THE BIG NOWHERE by James Ellroy

Buzz saw that Mickey was giving him a shrewd once-over; that he’d caught his frayed shirt cuffs and home manicure. “No. Business.”

Cohen nudged the man on his left, a bony guy with wide blue eyes and a jailhouse pallor. “Davey, business he wants. Tell him.”

Davey said, “Men got to gamble and borrow money and schtup women. The shvartzes got to fly to cloud nine on white powder airlines. Business is good.”

Mickey howled with laughter. Buzz chuckled, faked a coughing attack, turned to Johnny Stompanato and whispered, “Sifakis and Lucy Whitehall. Keep your fucking mouth shut.”

Mickey pounded his back and held up a glass of water; Buzz kept coughing, enjoying the look on Stompanato’s face–a guinea Adonis turned into a busted schoolboy, his perfectly oiled pompadour about to wilt from fright. Cohen’s back slaps got harder; Buzz took a gulp of water and pretended to catch his breath. “Davey, you’re a funny man.”

Davey half smiled. “Best in the West. I write all Mr. Cohen’s routines for the smokers at the Friar’s Club. Ask him, ‘How’s the wife?’”

Buzz saluted Davey with his glass. “Mickey, how’s the wife?”

Mickey Cohen smoothed his lapels and sniffed the carnation in the buttonhole. “Some women you want to see, my wife you want to flee. These two Dragna humps were staking out my house after the Sherry’s job, my wife brought them milk and cookies, told them to shoot low, she ain’t had it from me since Lucky Lindy crossed the Atlantic, she don’t want nobody else getting it either. My wife is so cold that the maid calls our bedroom the polar icecap. People come up to me and ask, ‘Mickey, are you getting any?,’ and I pull a thermometer out of my jockey shorts, it says twenty-five below. People say, ‘Mickey, you’re popular with the ladies, you must get reamed, steamed and dry-cleaned regularly.’ I say, ‘You don’t know my wife–hog-tied, fried and swept to the side is more like it.’ Some women you got to see, some you got to flee. Oops–here she comes now!”

Mickey ended his schtick with a broad grab for his hat. Davey the gagster collapsed on the table, convulsed with laughter. Buzz tried to drum up chortles and couldn’t; he was thinking that Meyer Harris Cohen had killed eleven men that he knew of and had to rake in at least ten million a year tax free. Shaking his head, he said, “Mickey, you’re a pisser.”

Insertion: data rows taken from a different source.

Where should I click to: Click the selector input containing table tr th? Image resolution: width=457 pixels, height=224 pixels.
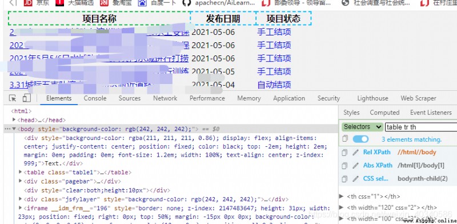click(421, 127)
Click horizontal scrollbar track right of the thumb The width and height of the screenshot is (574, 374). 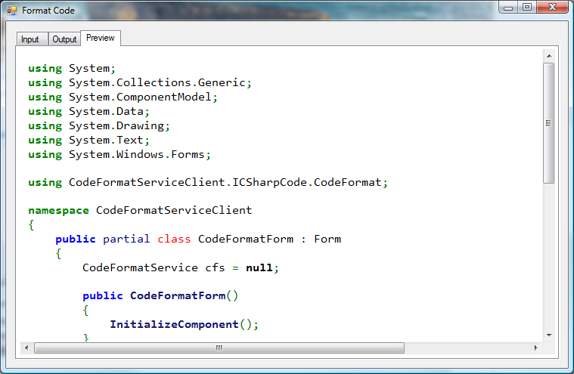coord(469,348)
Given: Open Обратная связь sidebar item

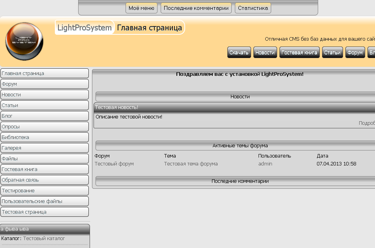Looking at the screenshot, I should [45, 180].
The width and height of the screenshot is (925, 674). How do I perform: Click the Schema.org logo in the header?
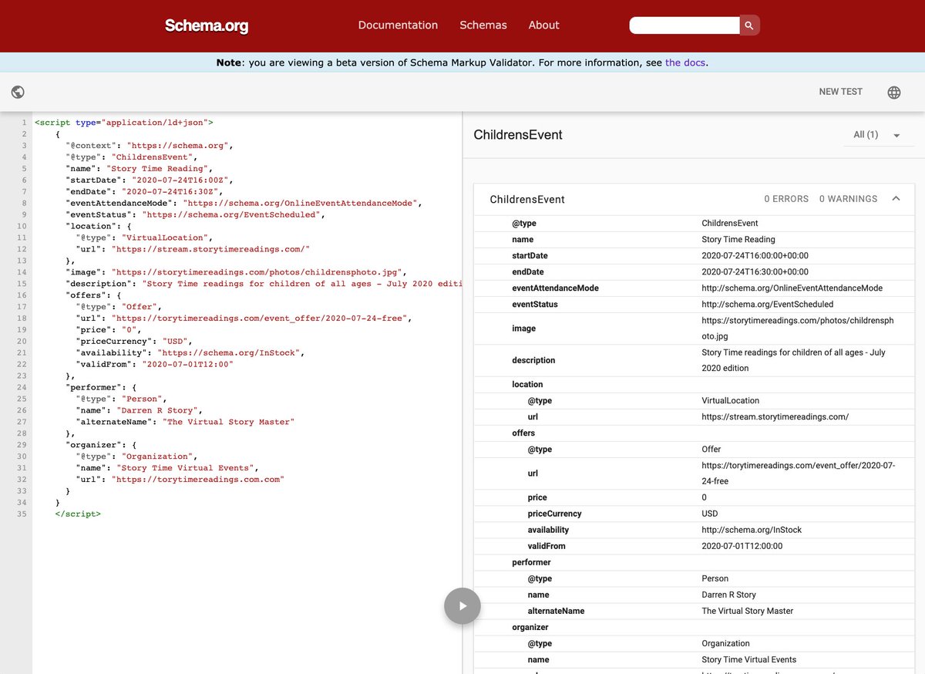coord(206,25)
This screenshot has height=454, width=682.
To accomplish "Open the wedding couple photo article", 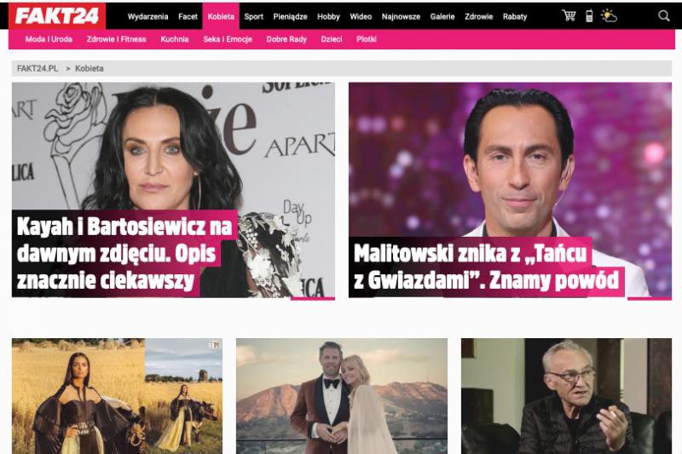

A group of squarejohns at the next table was giving the routine a round of applause; Mickey tipped his hat to them. “Yeah? Then why ain’t you laughing? Davey, Johnny, go sit someplace.”

Stompanato and the gagster slid silently out of the booth. Cohen said, “You need work or a touch, am I right?”

“Nix.”

“Howard treating you right?”

“He treats me fine.”

Cohen toyed with his glass, tapping it with the six-carat rock on his pinky. “I know you’re in hock to some handbooks. You should be with me, boychik. Good terms, no sweat on the payback.”

“I like the risk the other way. It gets my juices goin’.”

“You’re a crazy fuck. What do you want? Name it.”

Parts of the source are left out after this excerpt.